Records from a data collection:
========
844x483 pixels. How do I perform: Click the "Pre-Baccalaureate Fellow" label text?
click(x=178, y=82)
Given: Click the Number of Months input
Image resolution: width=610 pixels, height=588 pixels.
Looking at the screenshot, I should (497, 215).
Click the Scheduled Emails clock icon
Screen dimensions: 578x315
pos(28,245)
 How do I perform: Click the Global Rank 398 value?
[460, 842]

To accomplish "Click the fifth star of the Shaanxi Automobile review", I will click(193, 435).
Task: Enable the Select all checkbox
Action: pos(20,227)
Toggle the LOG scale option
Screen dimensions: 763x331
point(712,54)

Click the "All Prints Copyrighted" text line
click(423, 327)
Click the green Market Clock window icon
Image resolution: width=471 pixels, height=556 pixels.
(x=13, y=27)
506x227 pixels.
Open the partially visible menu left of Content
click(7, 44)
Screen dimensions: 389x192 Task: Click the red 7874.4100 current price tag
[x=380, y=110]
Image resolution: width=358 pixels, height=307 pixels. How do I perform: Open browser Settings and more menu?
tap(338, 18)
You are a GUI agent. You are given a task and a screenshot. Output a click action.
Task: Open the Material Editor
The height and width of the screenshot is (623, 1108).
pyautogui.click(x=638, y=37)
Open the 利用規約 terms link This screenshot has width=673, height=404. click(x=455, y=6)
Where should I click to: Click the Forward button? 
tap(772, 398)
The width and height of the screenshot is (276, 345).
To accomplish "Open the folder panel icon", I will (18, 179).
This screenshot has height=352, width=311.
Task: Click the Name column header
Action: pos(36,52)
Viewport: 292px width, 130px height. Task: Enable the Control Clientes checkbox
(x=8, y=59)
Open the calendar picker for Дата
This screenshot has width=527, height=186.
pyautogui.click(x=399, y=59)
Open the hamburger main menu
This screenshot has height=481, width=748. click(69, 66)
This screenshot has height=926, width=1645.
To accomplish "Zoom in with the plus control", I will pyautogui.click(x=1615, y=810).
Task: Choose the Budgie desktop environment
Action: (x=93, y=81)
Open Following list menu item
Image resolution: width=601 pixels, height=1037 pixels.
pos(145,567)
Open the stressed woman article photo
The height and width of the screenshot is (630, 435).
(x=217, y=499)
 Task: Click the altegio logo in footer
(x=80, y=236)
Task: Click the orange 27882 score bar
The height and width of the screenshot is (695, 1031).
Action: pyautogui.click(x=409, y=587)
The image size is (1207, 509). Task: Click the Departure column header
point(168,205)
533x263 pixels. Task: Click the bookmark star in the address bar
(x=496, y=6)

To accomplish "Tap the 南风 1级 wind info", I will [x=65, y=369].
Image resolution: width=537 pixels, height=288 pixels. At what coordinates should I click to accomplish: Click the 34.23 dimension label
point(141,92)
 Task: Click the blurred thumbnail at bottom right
========
Task requirements: Please output the records shown above, with every character intact.

Response area:
844x483 pixels. How do I perform: Click the "Pre-Baccalaureate Fellow" label text?
click(x=178, y=82)
Given: Click the Number of Months input
Image resolution: width=610 pixels, height=588 pixels.
Looking at the screenshot, I should (497, 215).
Click the Scheduled Emails clock icon
Screen dimensions: 578x315
pos(28,245)
 How do I perform: Click the Global Rank 398 value?
[460, 842]

To accomplish "Click the fifth star of the Shaanxi Automobile review", I will click(193, 435).
Task: Enable the Select all checkbox
Action: pos(20,227)
Toggle the LOG scale option
Screen dimensions: 763x331
point(712,54)

Click the "All Prints Copyrighted" text line
click(423, 327)
Click the green Market Clock window icon
Image resolution: width=471 pixels, height=556 pixels.
(x=13, y=27)
506x227 pixels.
Open the partially visible menu left of Content
click(7, 44)
Screen dimensions: 389x192 Task: Click the red 7874.4100 current price tag
[x=380, y=110]
Image resolution: width=358 pixels, height=307 pixels. How do I perform: Open browser Settings and more menu?
tap(338, 18)
You are a GUI agent. You are given a task and a screenshot. Output a click action.
Task: Open the Material Editor
The height and width of the screenshot is (623, 1108).
pyautogui.click(x=638, y=37)
Open the 利用規約 terms link This screenshot has width=673, height=404. click(x=455, y=6)
Where should I click to: Click the Forward button? 
tap(772, 398)
The width and height of the screenshot is (276, 345).
To accomplish "Open the folder panel icon", I will (18, 179).
This screenshot has height=352, width=311.
Task: Click the Name column header
Action: pos(36,52)
Viewport: 292px width, 130px height. Task: Enable the Control Clientes checkbox
(x=8, y=59)
Open the calendar picker for Дата
This screenshot has width=527, height=186.
pyautogui.click(x=399, y=59)
Open the hamburger main menu
This screenshot has height=481, width=748. click(69, 66)
This screenshot has height=926, width=1645.
To accomplish "Zoom in with the plus control", I will pyautogui.click(x=1615, y=810).
Task: Choose the Budgie desktop environment
Action: (x=93, y=81)
Open Following list menu item
Image resolution: width=601 pixels, height=1037 pixels.
pos(145,567)
Open the stressed woman article photo
The height and width of the screenshot is (630, 435).
(x=217, y=499)
 Task: Click the altegio logo in footer
(x=80, y=236)
Task: Click the orange 27882 score bar
The height and width of the screenshot is (695, 1031).
Action: pyautogui.click(x=409, y=587)
The image size is (1207, 509). Task: Click the Departure column header
point(168,205)
533x263 pixels. Task: Click the bookmark star in the address bar
(x=496, y=6)

To accomplish "Tap the 南风 1级 wind info", I will [x=65, y=369].
Image resolution: width=537 pixels, height=288 pixels. At what coordinates should I click to accomplish: Click the 34.23 dimension label
point(141,92)
 Task: Click the blurred thumbnail at bottom right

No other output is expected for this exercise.